Top Places to Visit in Vancouver
1. Stanley Park
Stanley Park is a lush peninsula park of huge trees adjacent to Downtown Vancouver. A paved seawall path encircles the green space, and most visitors take the time to explore on foot or by bicycle. Inland, the park offers many things to do, and visitors can spend a full day exploring attractions ranging from the totem poles at Brockton Point to the west coast sea life at the Vancouver Aquarium. Spectacular views are a standard throughout the park.
2. Grouse Mountain
In both winter and summer, Grouse Mountain offers an unmatched panorama in clear weather. That’s especially so in the evenings when the city lights are on. A gondola operates daily running from street level to the summit, where dining, activities, and wildlife await mountaintop explorers year-round. Especially for families, Grouse Mountain is a winter wonderland offering outdoor skating, snowshoeing, skiing and snowboarding. In summer, Grouse Mountain is a hiker’s paradise with trails, including the famed Grouse Grind – affectionately called Mother Nature’s Stairmaster.
3. Kitsilano Beach
The sandy shoreline of Kitsilano Beach defines the laid-back, fun-loving Vancouver lifestyle.

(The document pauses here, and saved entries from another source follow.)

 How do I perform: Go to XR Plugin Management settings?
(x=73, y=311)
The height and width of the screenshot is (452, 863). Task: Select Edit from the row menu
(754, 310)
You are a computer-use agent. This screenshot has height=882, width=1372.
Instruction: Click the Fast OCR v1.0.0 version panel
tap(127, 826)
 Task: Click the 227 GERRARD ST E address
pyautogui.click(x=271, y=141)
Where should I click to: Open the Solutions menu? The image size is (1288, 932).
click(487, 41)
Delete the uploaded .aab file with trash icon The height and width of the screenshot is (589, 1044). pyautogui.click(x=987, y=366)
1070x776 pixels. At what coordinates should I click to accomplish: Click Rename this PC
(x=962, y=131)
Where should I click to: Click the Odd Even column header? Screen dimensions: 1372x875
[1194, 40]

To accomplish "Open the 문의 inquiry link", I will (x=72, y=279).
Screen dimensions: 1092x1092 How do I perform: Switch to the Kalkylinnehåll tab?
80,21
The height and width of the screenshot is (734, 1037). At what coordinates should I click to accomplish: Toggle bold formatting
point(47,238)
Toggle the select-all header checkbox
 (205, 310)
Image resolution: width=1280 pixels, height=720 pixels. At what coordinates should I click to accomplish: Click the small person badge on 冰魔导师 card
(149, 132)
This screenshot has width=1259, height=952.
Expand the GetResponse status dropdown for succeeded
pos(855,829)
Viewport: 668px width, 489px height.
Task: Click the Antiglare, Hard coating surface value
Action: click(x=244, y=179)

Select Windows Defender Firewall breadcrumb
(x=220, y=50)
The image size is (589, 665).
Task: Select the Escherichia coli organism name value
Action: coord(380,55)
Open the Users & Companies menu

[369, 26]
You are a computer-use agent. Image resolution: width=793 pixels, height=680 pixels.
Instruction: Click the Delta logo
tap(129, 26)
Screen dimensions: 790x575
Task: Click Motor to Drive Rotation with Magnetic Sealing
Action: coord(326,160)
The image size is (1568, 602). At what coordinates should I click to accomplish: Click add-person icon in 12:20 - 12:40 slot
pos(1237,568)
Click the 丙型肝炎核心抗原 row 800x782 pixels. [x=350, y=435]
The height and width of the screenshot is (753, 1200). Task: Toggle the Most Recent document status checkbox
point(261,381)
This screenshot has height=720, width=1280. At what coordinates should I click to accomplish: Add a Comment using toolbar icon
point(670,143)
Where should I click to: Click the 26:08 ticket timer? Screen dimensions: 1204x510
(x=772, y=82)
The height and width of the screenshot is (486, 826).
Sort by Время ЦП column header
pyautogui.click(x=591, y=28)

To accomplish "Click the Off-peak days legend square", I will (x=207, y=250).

It’s a place locals hang out with friends or take a dip in the outdoor heated seawater swimming pool, and visitors come to admire the mountain backdrop. Views from Kitsilano over the city center are wonderful. In addition to the beach and oceanfront, the area has a number of cafés and walking trails, and a vibrant shopping strip lies a few blocks south on West Fourth Avenue.
4. Capilano Suspension Bridge
Vancouver’s first tourist attraction opened in 1889 and has been thrilling visitors with its swaying bridge over a plummeting canyon ever since. The footbridge spans a 70-meter deep river canyon leading to an activity park filled with forest trails and a treetop walk through old-growth giants. There’s also a collection of totem poles and a transparent suspended platform known as the Cliffwalk. If you are staying in Vancouver, the Capilano Suspension Bridge Admission, with a free shuttle to the site, is a convenient option. The shuttle runs from downtown Vancouver, and the ticket covers admission to the Capilano Suspension Bridge, including the TreeTops Adventure and the Cliffwalk.
5. English Bay
Oceanfront English Bay centers on one of the city’s loveliest and busiest beaches. Part of the West End neighborhood, English Bay offers shopping and high-end restaurants, but is also a popular outdoor area where people come to walk, bike, rollerblade, or hang out with the public art installations. The biggest event comes in summer when thousands crowd the shores to watch three nights of fireworks set to music. Another popular event is the New Year’s Day Polar Bear Swim, when hardy swimmers take a dip in the chilly Pacific waters.
6. Queen Elizabeth Park
The center of Queen Elizabeth Park, Little Mountain, marks the highest point in Vancouver and its elevated position affords excellent views of the city center and the mountains to the north. Park recreational offerings include pitch-and-putt golf, tennis, disc golf, dining (at Seasons in the Park Restaurant), an extensive outdoor arboretum, and the lovely enclosed tropical environment of Bloedel Conservatory. The sunken Quarry Garden makes a lovely spot to stroll on a warm summer day. For more horticultural explorations, head a couple of blocks west to VanDusen Botanical Garden, where there is always something in bloom amid beds representing various regions and species.
7. Museum of Vancouver
In Vanier Park near Burrard Bridge, the Museum of Vancouver is a large institution devoted to all things Vancouver. It covers the city history from the first Coast Salish communities to Japantown, Kitsilano hippie days, and urban development. Other worthwhile museums and centers are within a short walk, including the HR MacMillan Space Centre with its planetarium, an observatory, and the waterfront Maritime Museum, where splendid views capture English Bay with the North Shore mountains beyond.